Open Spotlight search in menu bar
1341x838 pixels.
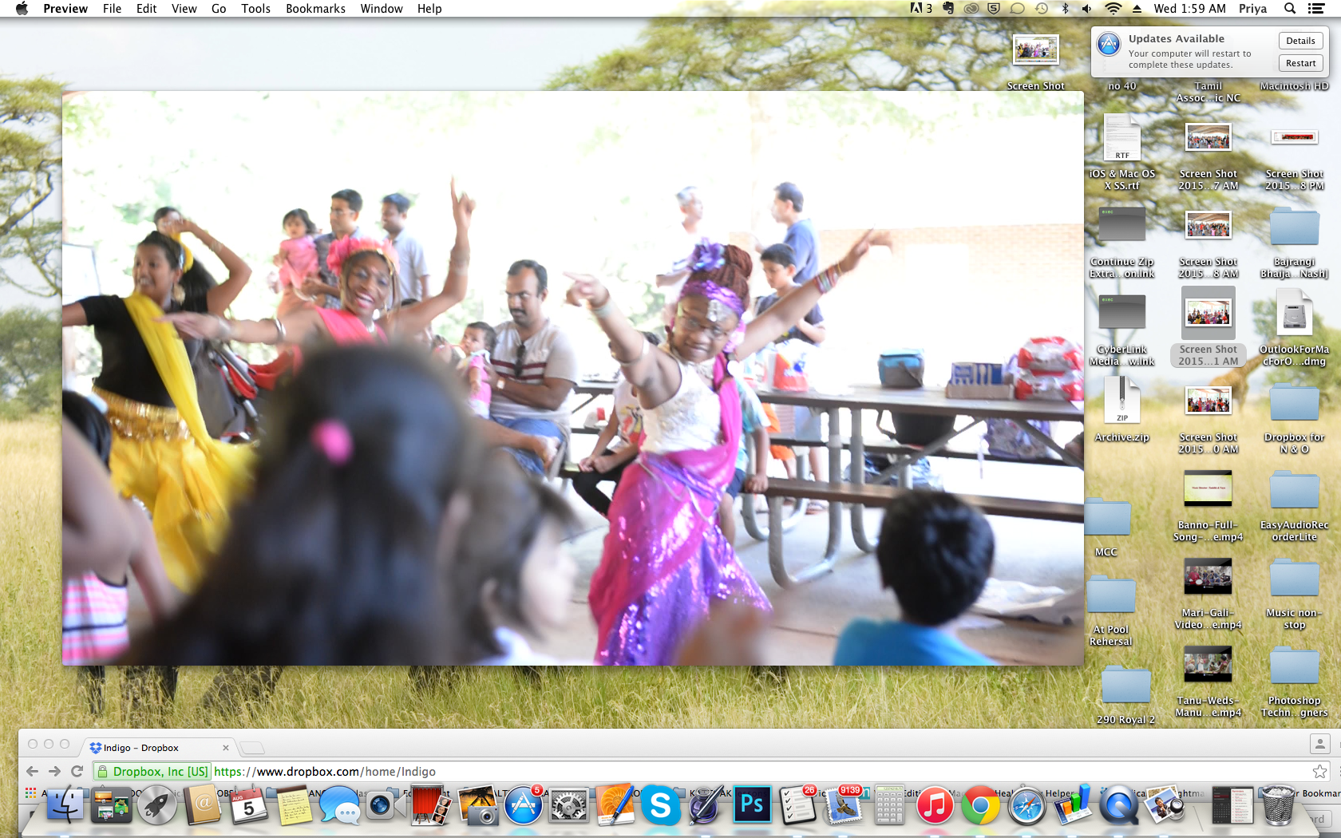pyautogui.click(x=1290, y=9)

· · ·

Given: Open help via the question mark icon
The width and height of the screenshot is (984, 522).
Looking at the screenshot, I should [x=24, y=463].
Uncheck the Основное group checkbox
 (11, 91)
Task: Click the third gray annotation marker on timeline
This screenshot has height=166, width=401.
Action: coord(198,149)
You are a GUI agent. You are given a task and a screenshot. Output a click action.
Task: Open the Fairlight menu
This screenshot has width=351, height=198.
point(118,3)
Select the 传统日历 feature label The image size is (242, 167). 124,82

· · ·

* GIVEN REQUEST *
Output the part of the material that opens with the line containing "Task: Click the" and closes with the line containing "Select the 传统日历" as a Markdown table with the columns No. and Entry. Put a running row number in No. and the line itself in Entry, skipping any blank lines.

* RIGHT ANSWER *
| No. | Entry |
|---|---|
| 1 | Task: Click the third gray annotation marker on timeline |
| 2 | This screenshot has height=166, width=401. |
| 3 | Action: coord(198,149) |
| 4 | You are a GUI agent. You are given a task and a screenshot. Output a click action. |
| 5 | Task: Open the Fairlight menu |
| 6 | This screenshot has width=351, height=198. |
| 7 | point(118,3) |
| 8 | Select the 传统日历 feature label The image size is (242, 167). 124,82 |